David Aitken, managing director of secure data management at electronic equipment disposal service GreenWorld Electronics, said data disposal had become a higher priority and was the responsibility of IT managers.
“Recent high-profile media reports on data catastrophes such as the HMRC fiasco have brought the commercial importance of data management activities into sharp focus in UK boardrooms and clearly illustrate how data management, including its destruction, can no longer be viewed as a low-level responsibility,” he said.
“Failures in a company’s data destruction plan have often arisen from sheer ignorance of its obligations and responsibilities. Indeed, the data security protocols of many organisations are simply not fit for purpose, and companies clearly need further education on how and when to destroy data to safe and acceptable levels.”
Aitken stressed that consistency was key in data management planning and that all organisations needed to commit to an ongoing data management lifecycle strategy.
The management of business data and the responsible disposal of end-of-life IT equipment must remain at the forefront of an efficient and ongoing data management and ethical disposal trail.
Aitken said that GreenWorld Electronics provided an on-site, end-to-end data destruction and disposal service along with an on-site asset reconciliation and lifetime management tracking service.
The service offers users total data destruction and asset disposal integrity, and includes complete on-site data destruction certification prior to the equipment leaving the site.
“I am staggered by the fact that discarded business computers often appear on sale at auctions or on the internet, complete with data that could be highly dangerous if it fell into the wrong hands,” said Aitken.
“Many companies either do not understand the hazards of ignoring the need to eliminate data from their old computers or opt for in-effectual forms of data destruction to cut costs.”

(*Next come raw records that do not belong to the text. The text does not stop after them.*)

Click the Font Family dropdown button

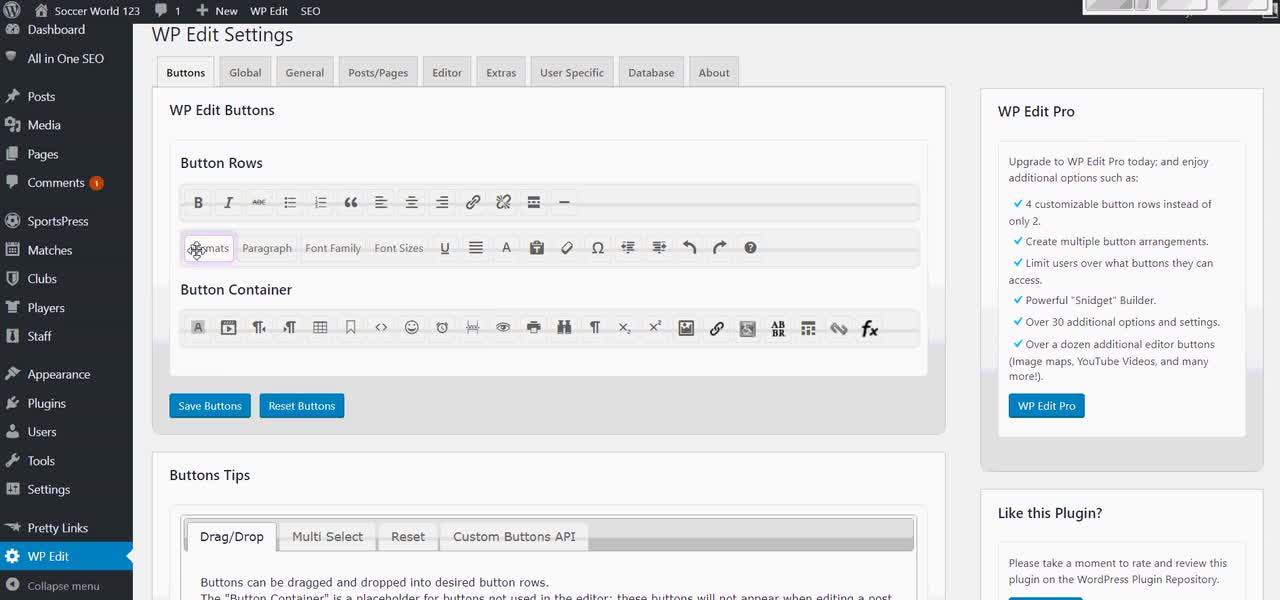(333, 248)
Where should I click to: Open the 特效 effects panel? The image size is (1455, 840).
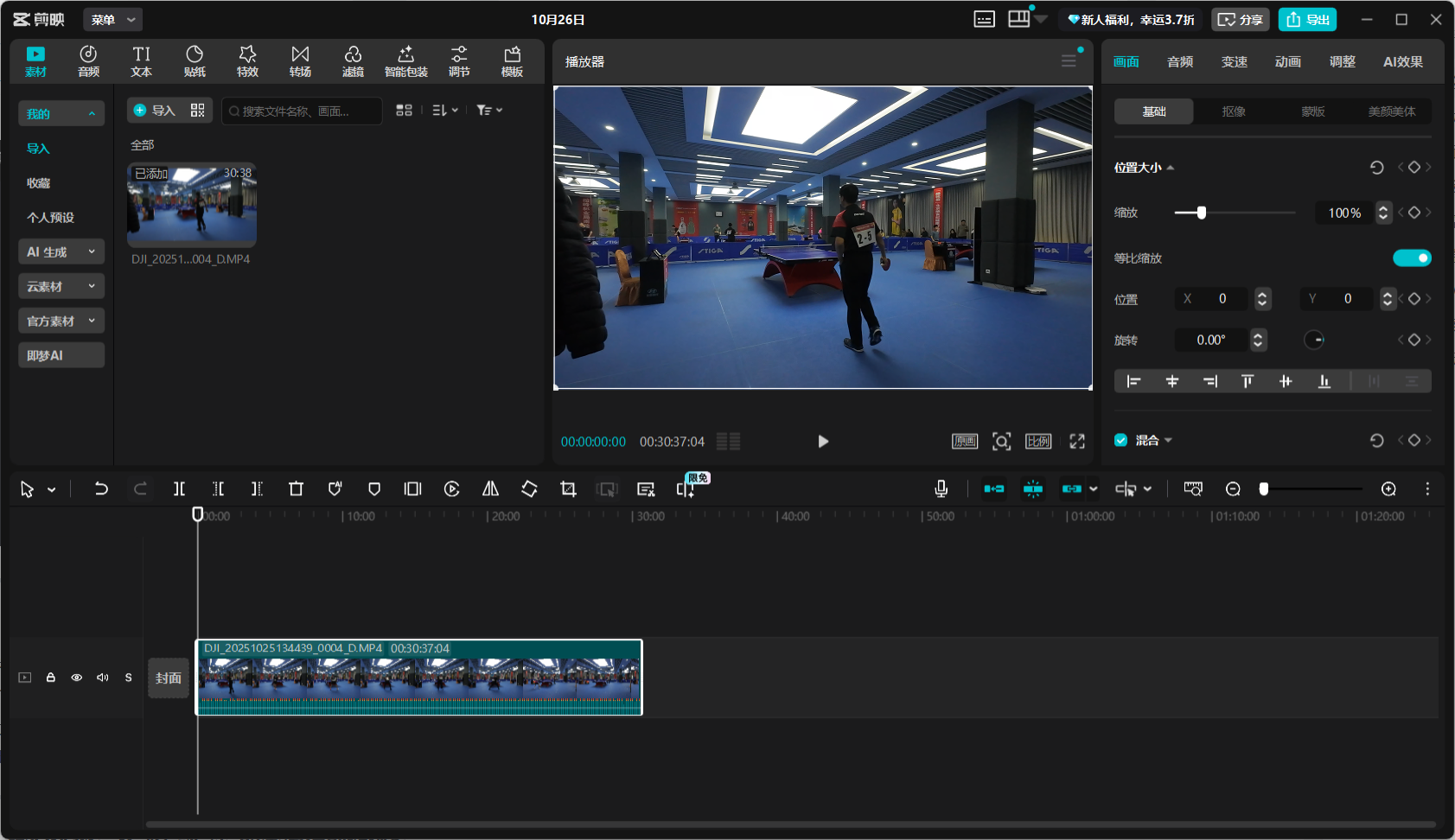coord(247,61)
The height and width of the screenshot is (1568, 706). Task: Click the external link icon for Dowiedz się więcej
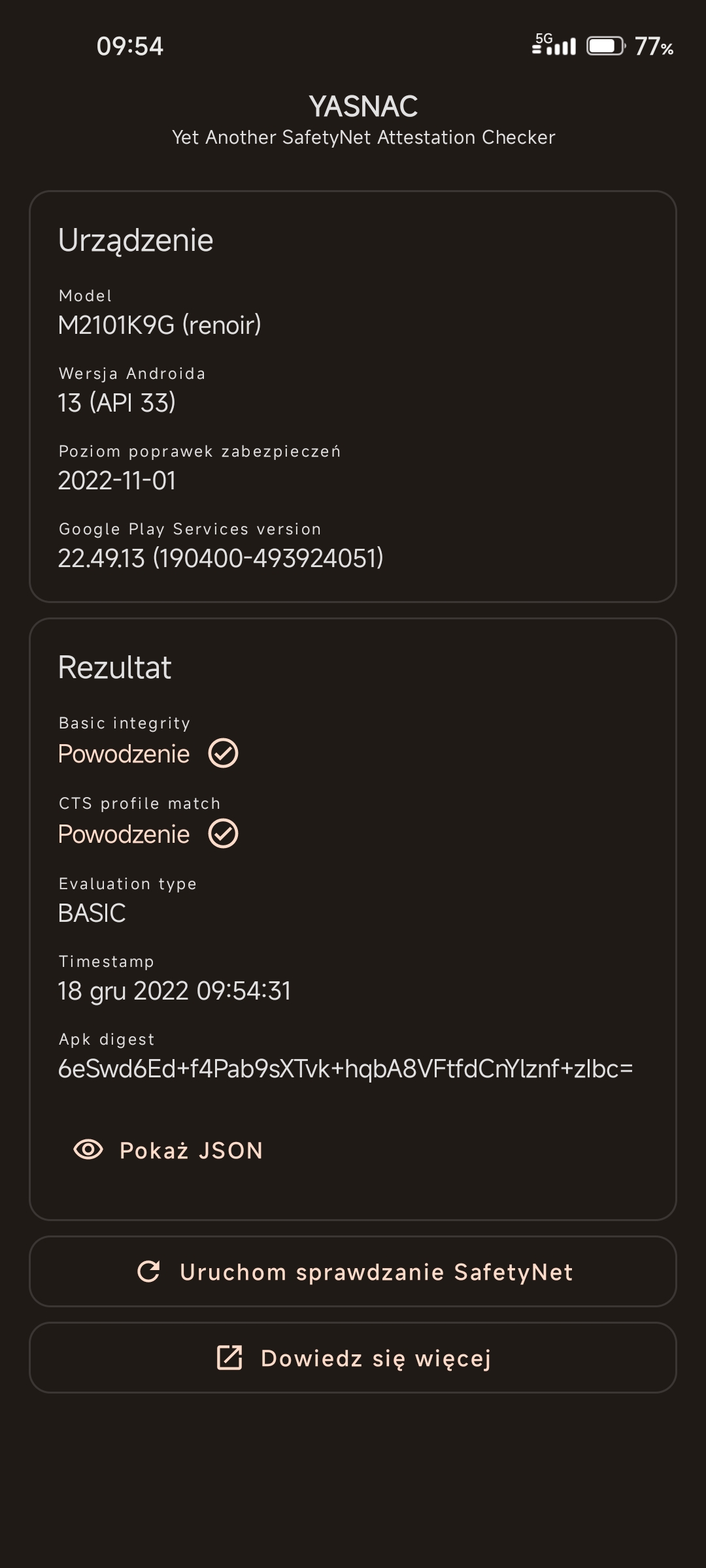click(x=229, y=1358)
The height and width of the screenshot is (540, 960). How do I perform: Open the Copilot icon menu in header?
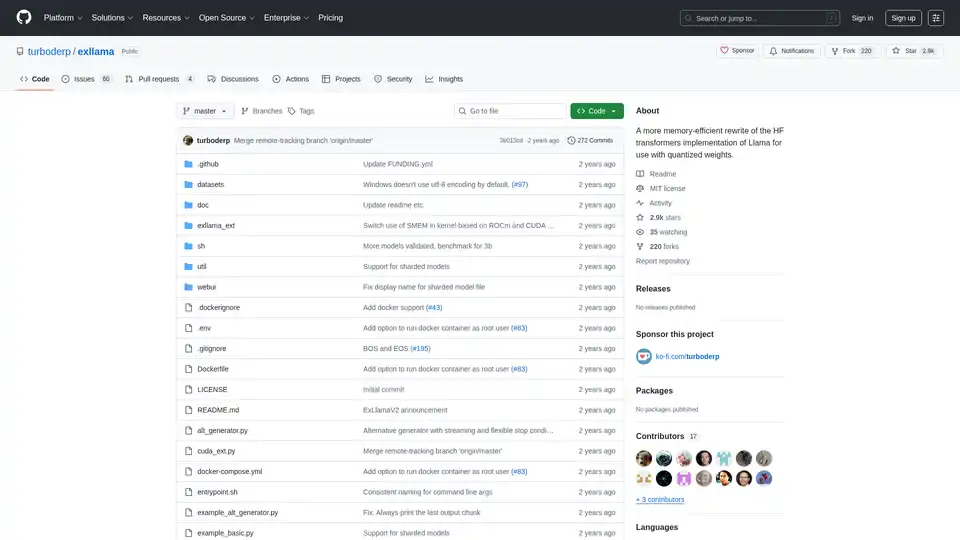(x=936, y=18)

Destroying data by crushing the electronic equipment that stores it can still leave businesses open to fraud, as information can be retrieved from the fragments.
An astonishing 300 pages of potentially sensitive data can be retrieved from just one inch of hard drive, so businesses and individuals should avoid other ‘DIY’ data removal techniques, such as deleting or overwriting files, magnetising the hard drive and manually destroying the drive by smashing it or drilling holes in it.

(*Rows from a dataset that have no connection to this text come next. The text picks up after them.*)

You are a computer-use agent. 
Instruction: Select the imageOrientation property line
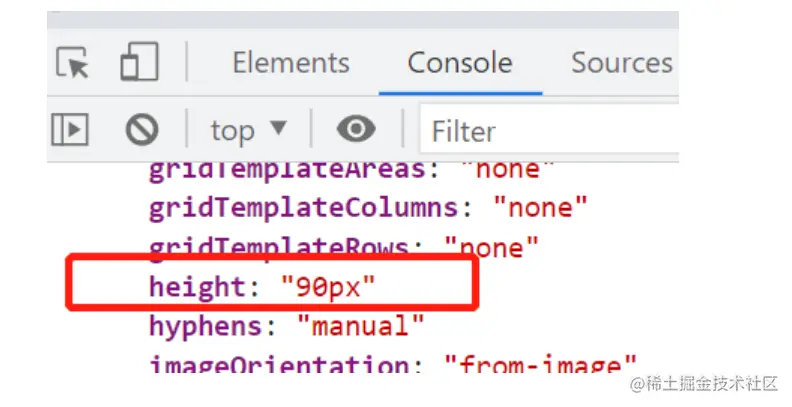[392, 363]
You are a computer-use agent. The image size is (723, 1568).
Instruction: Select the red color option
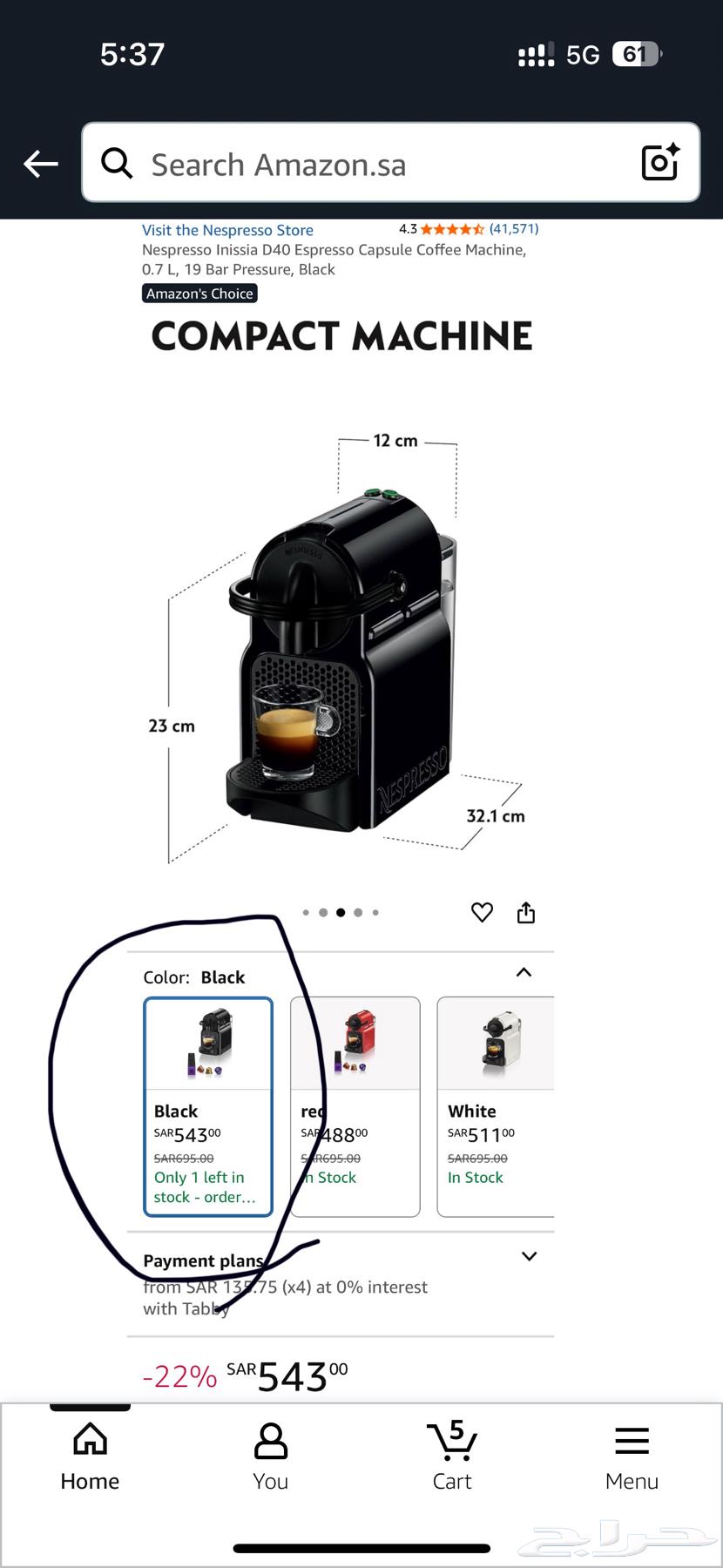355,1106
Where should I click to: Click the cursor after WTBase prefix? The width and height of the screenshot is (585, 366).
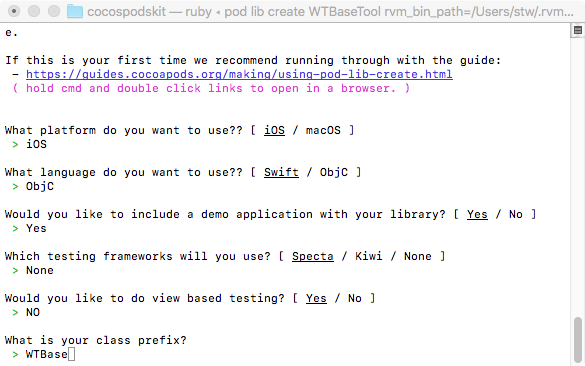tap(71, 354)
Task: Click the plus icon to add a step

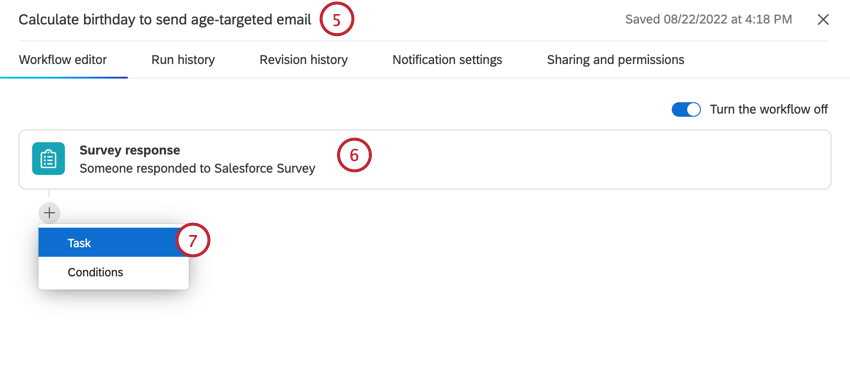Action: coord(49,213)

According to Aitken, there are two formally recognised methods of data destruction: degaussing and disintegration. To be effective, hard-drive disintegration must shred to a maximum of 13mm, while degaussing must be completed using specialist government-approved equipment.
GreenWorld’s Secure Industrial Disc Drive Disintegrator (SIDD) is one of the tools used when initial data erasure has been unsuccessful due to hard-drive corruption.

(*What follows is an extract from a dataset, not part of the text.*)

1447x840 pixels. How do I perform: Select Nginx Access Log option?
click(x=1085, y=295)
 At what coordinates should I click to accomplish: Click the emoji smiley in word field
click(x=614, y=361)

Aitken said GreenWorld was the only European company that could fully disintegrate hard drives on-site to strict Communications Electronic Security Group (CESG) standards, ensuring complete data destruction and good for all electronic equipment, even secret military assets. GreenWorld also produces an individual SIDD data disintegration certificate for each asset before the asset fragments are removed from site.
“UK businesses should seek specialist advice and take the necessary actions to ensure their data management, security and disposal cycle is fit for purpose and regularly updated in response to changes within the organisation. Failure to do so could have a devastating effect on the company’s future success,” said Aitken.
Gregory finished on an equally chilling note. “The absence of sensible information guidelines and a data and information management strategy will ultimately lead to every business keeping all of its data forever,” he said.